Muscle Physiology

The smallest contractile unit in muscle tissue is the sarcomere. Myofibrils are made up of many sarcomeres attached end-to-end at a series of dark lines (hence the term "striated") called Z lines. Each sarcomere contains actin and myosin filaments, which pull together during contraction to shorten the sarcomere.

Cardiac muscle cells are striated, branching cells that are linked by structures called intercalated discs. These discs are composed of gap junctions, which allow the free passage of electrical signaling between heart cells, and very strong attachment points called desmosomes.

During a muscle cell action potential, calcium enters the cell via t-tubules, which are specialized invaginations of the sarcoplasmic reticulum. Calcium binds with troponin, which pulls the tropomyosin strand away from actin binding sites and allows myosin heads to bind. Neither sodium nor potassium bind to troponin, and ATP and ADP both bind to myosin, rather than troponin.

The A band in the sarcomere is created by the bipolar myosin filaments, joined at the M band. During contraction, the heads of the myosin filaments bind with the actin filament and pull it toward the M band at the center of the sarcomere. The myosin filaments do not themselves change length, and because of that the width of the A band does not change during contraction.

__WHAT YOU WILL DO__
1: Write out the part of the muscle physiology text from "Cardiac muscle cells" up to and including "rather than troponin.", word for word.
2: Translate this sentence from the muscle physiology text into Spanish: "Each sarcomere contains actin and myosin filaments, which pull together during contraction to shorten the sarcomere."
Rely only on the muscle physiology text.

__INFORMATION SUPPLIED__
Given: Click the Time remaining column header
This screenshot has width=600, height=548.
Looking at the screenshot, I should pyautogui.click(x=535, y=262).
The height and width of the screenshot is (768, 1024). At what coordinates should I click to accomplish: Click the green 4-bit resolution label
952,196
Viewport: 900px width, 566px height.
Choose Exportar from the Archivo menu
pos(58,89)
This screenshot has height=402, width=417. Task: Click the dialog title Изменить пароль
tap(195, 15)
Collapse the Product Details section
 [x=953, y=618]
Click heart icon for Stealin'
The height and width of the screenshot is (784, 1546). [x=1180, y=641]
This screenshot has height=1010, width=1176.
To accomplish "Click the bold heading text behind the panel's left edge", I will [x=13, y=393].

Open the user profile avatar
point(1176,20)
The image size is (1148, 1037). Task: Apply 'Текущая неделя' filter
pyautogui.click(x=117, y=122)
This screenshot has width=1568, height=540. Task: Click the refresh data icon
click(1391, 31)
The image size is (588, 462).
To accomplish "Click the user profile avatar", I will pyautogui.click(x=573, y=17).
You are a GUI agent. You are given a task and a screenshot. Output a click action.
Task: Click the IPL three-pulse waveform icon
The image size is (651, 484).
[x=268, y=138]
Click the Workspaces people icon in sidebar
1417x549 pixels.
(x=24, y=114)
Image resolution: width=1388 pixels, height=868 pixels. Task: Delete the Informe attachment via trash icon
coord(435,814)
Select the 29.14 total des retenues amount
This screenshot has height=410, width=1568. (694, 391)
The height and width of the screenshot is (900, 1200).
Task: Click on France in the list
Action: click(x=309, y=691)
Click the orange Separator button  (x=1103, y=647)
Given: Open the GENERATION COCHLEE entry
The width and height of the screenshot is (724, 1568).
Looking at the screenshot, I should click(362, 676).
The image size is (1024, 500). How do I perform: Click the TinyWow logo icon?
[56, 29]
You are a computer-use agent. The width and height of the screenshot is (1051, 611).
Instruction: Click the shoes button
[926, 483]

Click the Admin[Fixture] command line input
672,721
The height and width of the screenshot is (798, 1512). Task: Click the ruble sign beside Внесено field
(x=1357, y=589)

__TASK RESPONSES__
1:
Cardiac muscle cells are striated, branching cells that are linked by structures called intercalated discs. These discs are composed of gap junctions, which allow the free passage of electrical signaling between heart cells, and very strong attachment points called desmosomes.

During a muscle cell action potential, calcium enters the cell via t-tubules, which are specialized invaginations of the sarcoplasmic reticulum. Calcium binds with troponin, which pulls the tropomyosin strand away from actin binding sites and allows myosin heads to bind. Neither sodium nor potassium bind to troponin, and ATP and ADP both bind to myosin, rather than troponin.

2: Cada sarcómero contiene filamentos de actina y miosina, que tiran unos de otros durante la contracción para acortar el sarcómero.